▶ [DIRECTIVES]
1. Decide whether each statement agrees with the longjump notes. Answer yes or no for each, and quote the deciding words from the notes.
(a) The writer prefers to leave the freed 24 data bits as implementation-dependent free space.
(b) The Python executable on the writer's system is smaller than the gcc executable.
(c) The writer thinks most of the size of very large game executables is code with unique jumps.
2. Print the longjump notes from "For example, the" to "pointer bitwidth implementation-dependent?".
3. Write what comes next in the longjump notes, starting after their last sentence.

▶ [SUPPLIED PASSAGE]
§ §
If we do it this way, we free up those 24 data bits inside the longjump32 and longjump64 instructions. Should we use that to make them long BRANCH instructions instead? Or, should we leave this as implementation-dependent free space? I'm leaning towards the latter; one could imagine, for example, that JIT interpreter/compilers could use this to count how many times the jump is taken and to note whether or not the target has been compiled yet, and that ordinary compilers could use these to identify the jump target via a 'label' which would be an index into a table of at most 2^24 jump targets which is being maintained outside of the instruction stream (we could even make this 2^24 unique longjump target thing a standardized limitation of Oot; that's a limit of 16 MB count of jump targets; if each jump target corresponds to a 64-bit pointer, then it would take 16 MB x 8 = 128 MB bytes to store this table).
For example, the gcc executable on my system, /usr/bin/x86_64-linux-gnu-gcc-9, is currently 1.2M in size. The Python executable, /usr/bin/python3.8, is 5.3M in size.
There are game executables that are larger than 128MB (e.g. https://www.reddit.com/r/pcgaming/comments/3ta7ur/whats_the_largest_game_exe_youve_ever_seen/ ), but i bet a lot of that size is embedded data, rather than code with unique jumps.
In LoVM? we could add instructions that refer to module jump tables and only provide the index into that table, and don't have following data.
---
i forgot why we had separate dual everything (which is why i was thinking of naming it 'bicycle') for integers and pointers?
was it so that we could standardize the integer bitwidth while leaving pointer bitwidth implementation-dependent?
§ §
▶ [GIVEN DATA]

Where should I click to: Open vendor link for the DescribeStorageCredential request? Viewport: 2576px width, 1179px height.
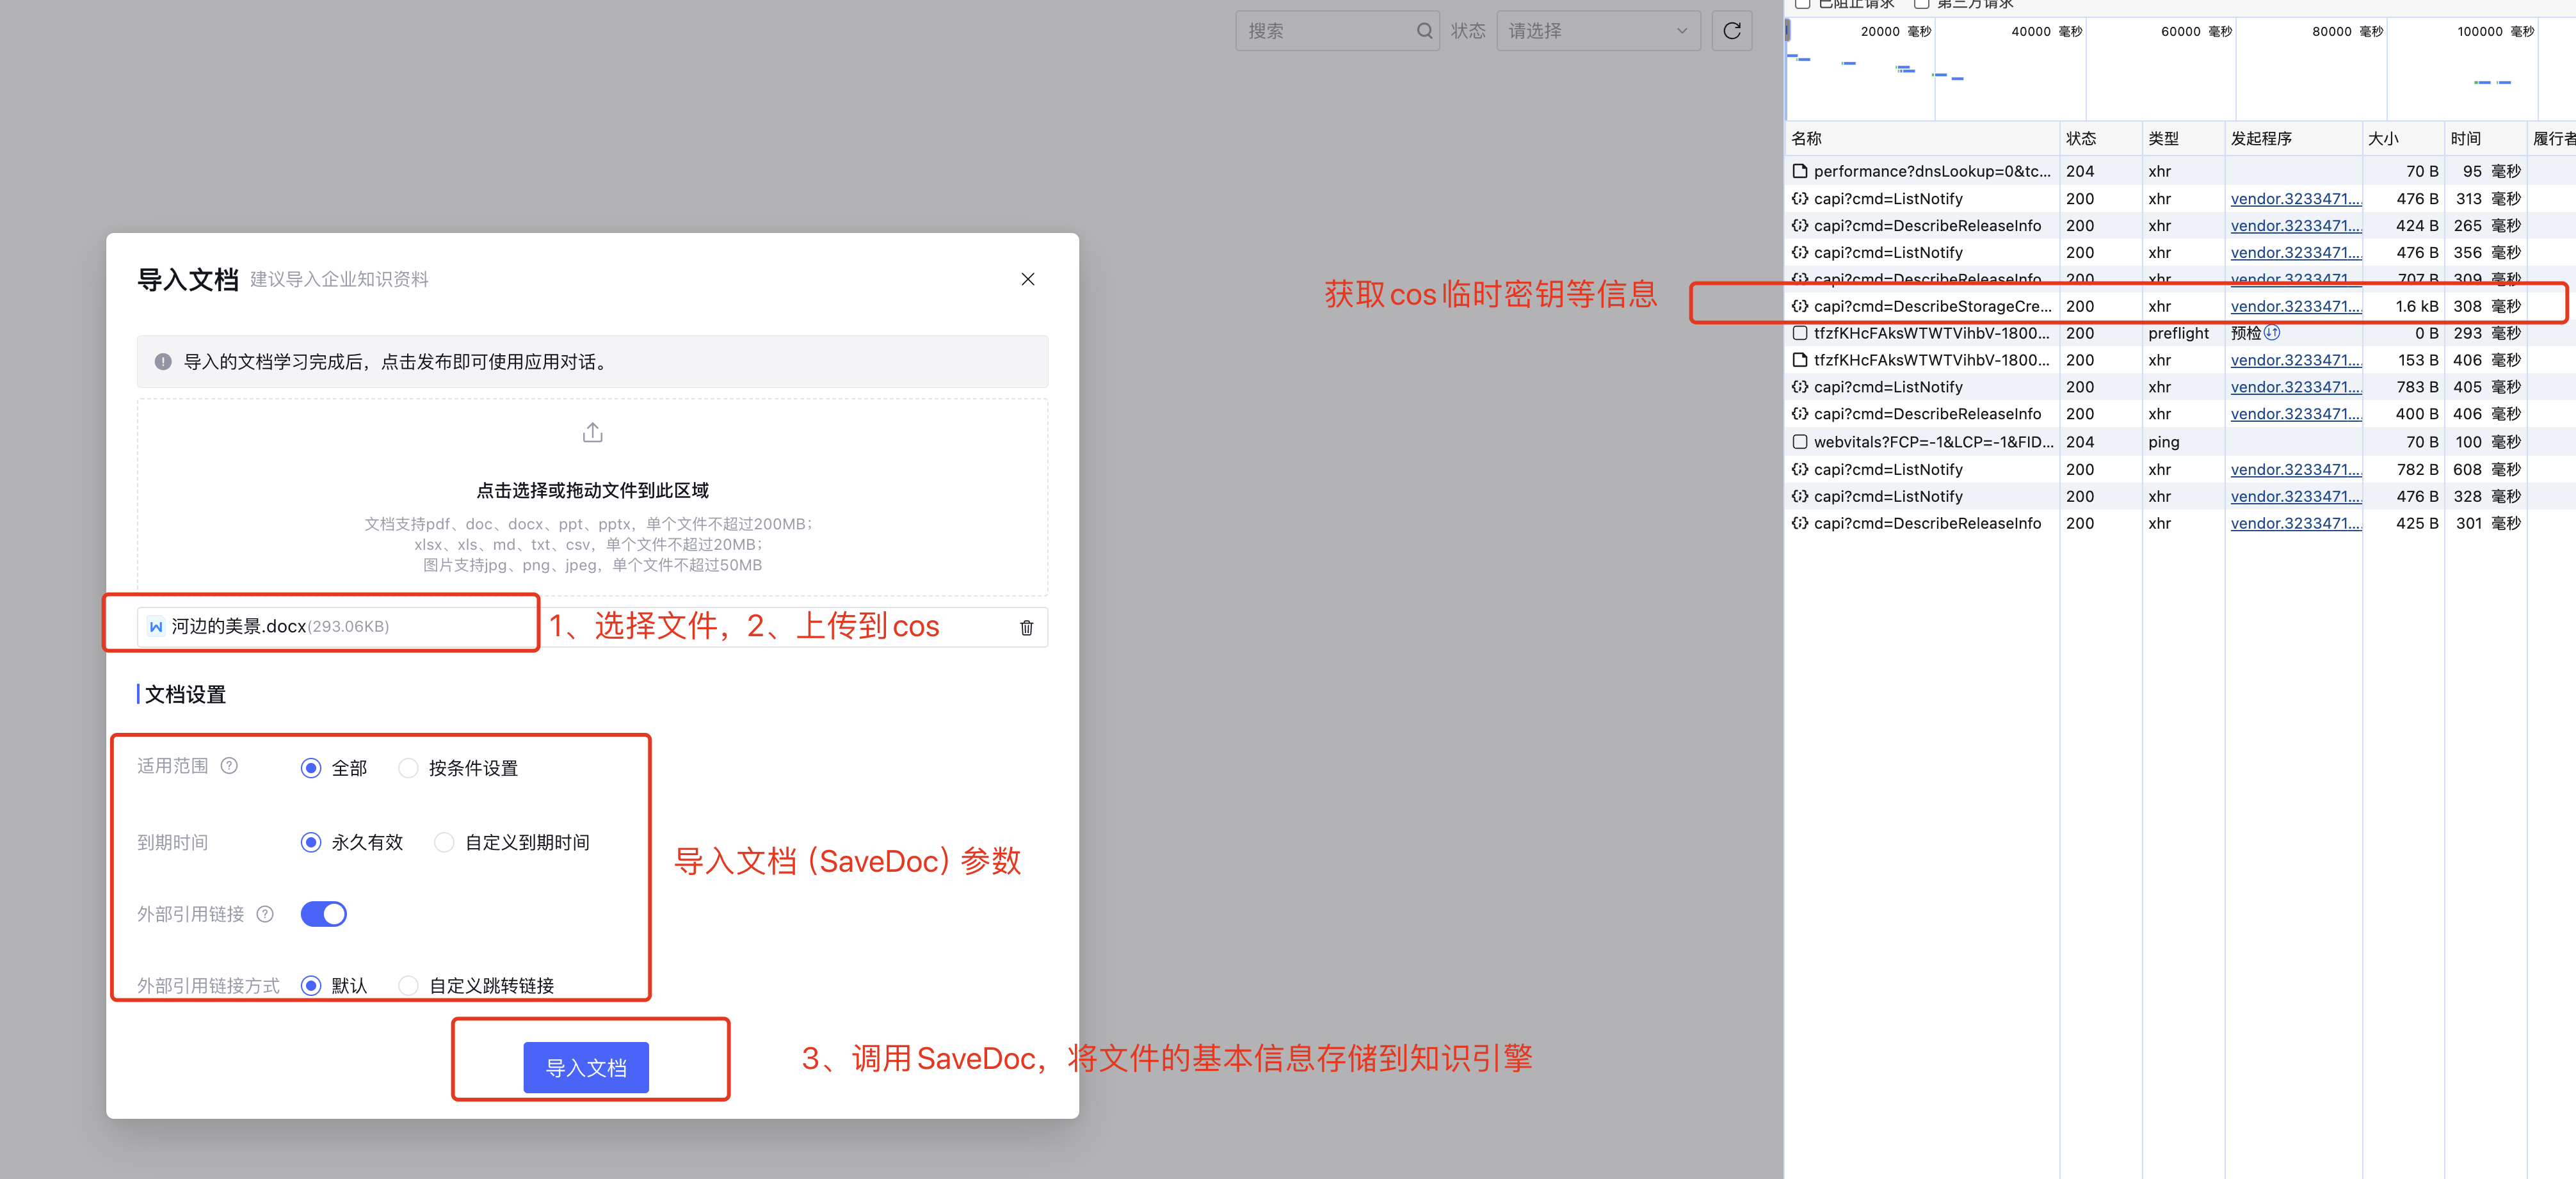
§ §
▶ [TASK-BY-TASK RESULTS]
1.
(a) Yes: "I'm leaning towards the latter"
(b) No: "/usr/bin/x86_64-linux-gnu-gcc-9, is currently 1.2M in size" and "/usr/bin/python3.8, is 5.3M in size"
(c) No: "i bet a lot of that size is embedded data, rather than code with unique jumps"

2.
For example, the gcc executable on my system, /usr/bin/x86_64-linux-gnu-gcc-9, is currently 1.2M in size. The Python executable, /usr/bin/python3.8, is 5.3M in size.
There are game executables that are larger than 128MB (e.g. https://www.reddit.com/r/pcgaming/comments/3ta7ur/whats_the_largest_game_exe_youve_ever_seen/ ), but i bet a lot of that size is embedded data, rather than code with unique jumps.
In LoVM? we could add instructions that refer to module jump tables and only provide the index into that table, and don't have following data.
---
i forgot why we had separate dual everything (which is why i was thinking of naming it 'bicycle') for integers and pointers?
was it so that we could standardize the integer bitwidth while leaving pointer bitwidth implementation-dependent?

3.
i remember now; it's not just bitwith, it's because ptrs need to be totally opaque. Imagine an implementation on top of and interoperating with a HLL like Python; you might need to place references to arbitrary Python objects in pointers; in which case a pointer is not just an integer with a special interpretation, it's a wholly different, opaque object type.
it also has the bonus advantage that, since most instructions naturally specify a type int/ptr of each operand, you can have twice as many total registers given the number of bits in each operand. Not so useful when operands are each 8 bits but very useful when they are only 4 bits (here you can have 16 int registers and also 16 ptr registers, instead of just 16 general-purpose registers).
---
i'm considering adding another layers which is an 'intermediate language optimization layer', or maybe we should make Oot Core that, or make OVM that. This layer has no associated HLL (i guess if you wrote it out it would look like a lisp s-expr, or something similarly 'no extraneous syntax'-y). A CFG and/or CPS or SSA or STG or ANF or something like that.
it would also be cool if sometimes that IL-for-optimization layer could 'skip layers', that is, some instances of pre-oot could be compiled directly to it, skipping the usual step in between, and also some instances of it could be compiled directly to LoVM?, skipping OVM, or even compiled directly to BootX?. Alternately, maybe it could not skip LoVM?, but it could skip the layers above it, all the way up to Oot (or maybe just up to pre-oot, if there are other layers in between it and pre-oot).
another thing to note: some of these layers also have associated HLLs, such as LoVM? and Loot. If we implement OVM in Loot but then ultimately implement everything in Oot, then we won't have any Loot implementation any longer. So what we should actually do is have an alternate compilation pipeline that goes through Loot instead of LoVM?. This also makes sense because we wanted to be able to transpile to another HLL at the end anyhow. The same goes for OVM; there should be a (Lua-like? C#-like? OCaml-like?) HLL corresponding to OVM. Maybe we'll have a third layer like that too ('like that' meaning with both a 'bytecode' representation and also a corresponding HLL, and alternate compilation paths for transpilation (using the HLL) or targeting machine-readability only (using the bytecode)); it could go on the other side of the optimization layer.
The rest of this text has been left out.